Mensonges
Les mensonges ont mauvaise réputation ; ils semblent être de vilains mots dans la bouche de qui les émet quand ils sont découverts.
Pourtant, ils parlent sous couvert de galéjades, de vérités espérées, souhaitées, inventées, plausibles, réalisables qui viennent s’immiscer en lieu et place d’une réalité qui pour une raison ou une autre est insatisfaisante.
Mensonges sur nos idées, nos émois, nos actions mal assumés, par crainte du rejet, de l’incompréhension ou celle de ne pas être à la hauteur. Mensonges, mais mise en conformité avec ce que nous projetons ; mise en conformité avec ce que nous supposons des attentes de l’autre, individu, groupe ou société ; mise en conformité pour avoir la paix, mais mise en conformité de surface qui vient dire l’écart entre ce que nous sommes et ce que nous aimerions être, entre ce que nous sommes et pensons devoir montrer.
Le mensonge prête alors des actes, des vécus intérieurs étrangers à son auteur ; il décrit un éventuel, tout en actant une incapacité temporaire à découvrir la voie qui y conduit.
Il présente comme acquis des potentiels latents et va parfois jusqu’à donner au rêve un statut de Réel qui l’enkyste en le rendant identitaire.
Mais le mensonge est précieux quand il dévoile ce que l’on cherche à cacher ou trahit de secrètes aspirations ; il inscrit sur l’endroit d’un décor quotidien le négatif des faiblesses qui, une fois reconnues, trouveront des voies de réalisation.
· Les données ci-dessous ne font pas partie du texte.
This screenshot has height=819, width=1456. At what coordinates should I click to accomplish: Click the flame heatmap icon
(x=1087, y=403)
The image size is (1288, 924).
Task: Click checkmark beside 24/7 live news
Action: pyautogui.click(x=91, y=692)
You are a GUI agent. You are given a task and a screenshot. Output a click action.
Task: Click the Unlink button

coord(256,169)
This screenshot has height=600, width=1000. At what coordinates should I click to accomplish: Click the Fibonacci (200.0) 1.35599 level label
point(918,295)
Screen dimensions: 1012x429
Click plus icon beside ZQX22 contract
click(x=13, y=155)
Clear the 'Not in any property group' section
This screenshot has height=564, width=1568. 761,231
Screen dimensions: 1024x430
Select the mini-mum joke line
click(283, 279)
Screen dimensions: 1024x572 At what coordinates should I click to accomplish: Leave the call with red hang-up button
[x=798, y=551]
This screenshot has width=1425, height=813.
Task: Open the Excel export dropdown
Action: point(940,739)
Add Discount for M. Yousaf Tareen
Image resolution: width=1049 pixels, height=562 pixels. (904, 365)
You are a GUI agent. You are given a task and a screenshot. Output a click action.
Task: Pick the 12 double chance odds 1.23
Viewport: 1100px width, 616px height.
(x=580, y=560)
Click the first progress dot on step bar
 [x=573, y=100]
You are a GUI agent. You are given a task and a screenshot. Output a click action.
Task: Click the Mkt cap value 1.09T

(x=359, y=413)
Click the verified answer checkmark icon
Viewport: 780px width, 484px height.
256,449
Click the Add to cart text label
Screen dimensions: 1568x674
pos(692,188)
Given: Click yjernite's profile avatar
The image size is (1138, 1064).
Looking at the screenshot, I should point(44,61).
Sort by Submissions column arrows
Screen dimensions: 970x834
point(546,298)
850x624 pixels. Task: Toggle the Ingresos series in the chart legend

Le mensonge n’affiche donc pas exclusivement misères ou inaptitudes ; il exprime aussi son lot d’envies, de souhaits, de rêves ; il vient dire le désir d’une autre réalité et propose un regard sur ce qui pourrait être.
L’idéalisation d’un objectif peut alors inhiber l’ardeur qui pousse à l’atteindre ou à le porter sans complexe ; ce vent d’inatteignable attise les braises du mentir qui occupent alors pleinement l’espace déserté.
Le mensonge est un songe qui ment, tout en offrant la vision d’un possible ; il pose les panneaux indicateurs qui y mènent et trace les chemins d’accès à une future vérité.
Le courage d’être vrai exige d’interroger les choix, les arrêts sur image, les certitudes présentes ou en devenir, qui définissent, conditionnent et fournissent les opportunités de nos réussites ou de nos échecs ; à défaut nous risquons le flagrant délit de mensonge qui prend pour vérité, un vrai d’hier devenu menterie, faute d’avoir su cultiver sans fard, l’authentique du vivant au cœur de nos champs d’expression.
Mensonges de nos mémoires qui se disent vérités, en traitant essentiellement ce quelles affectionnent, pour mieux asseoir leurs dires à moitié mensongers et leur donner le goût d’alibis incontestés.
Entre mensonges et vérités, la danse d’une présence en quête d’authenticité.